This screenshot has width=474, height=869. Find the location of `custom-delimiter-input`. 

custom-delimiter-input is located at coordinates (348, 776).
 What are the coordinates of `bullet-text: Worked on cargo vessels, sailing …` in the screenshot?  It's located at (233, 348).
+===+
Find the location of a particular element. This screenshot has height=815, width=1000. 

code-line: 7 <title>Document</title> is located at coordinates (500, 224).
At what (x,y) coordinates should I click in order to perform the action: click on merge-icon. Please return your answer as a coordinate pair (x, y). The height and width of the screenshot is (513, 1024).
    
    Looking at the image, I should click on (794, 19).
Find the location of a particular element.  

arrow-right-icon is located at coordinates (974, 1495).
+===+
Задание: Оформите строки записей от строки с «This screenshot has width=474, height=869.» до строки с «What are the» включительно как JSON-список строк, где каждой строке текста соответствует одна строка списка. Пустые строки пропустите.

Решение:
[
  "This screenshot has width=474, height=869. Find the location of `custom-delimiter-input`. ",
  "custom-delimiter-input is located at coordinates (348, 776).",
  " What are the coordinates of `bullet-text: Worked on cargo vessels, sailing …` in the screenshot?  It's located at (233, 348)."
]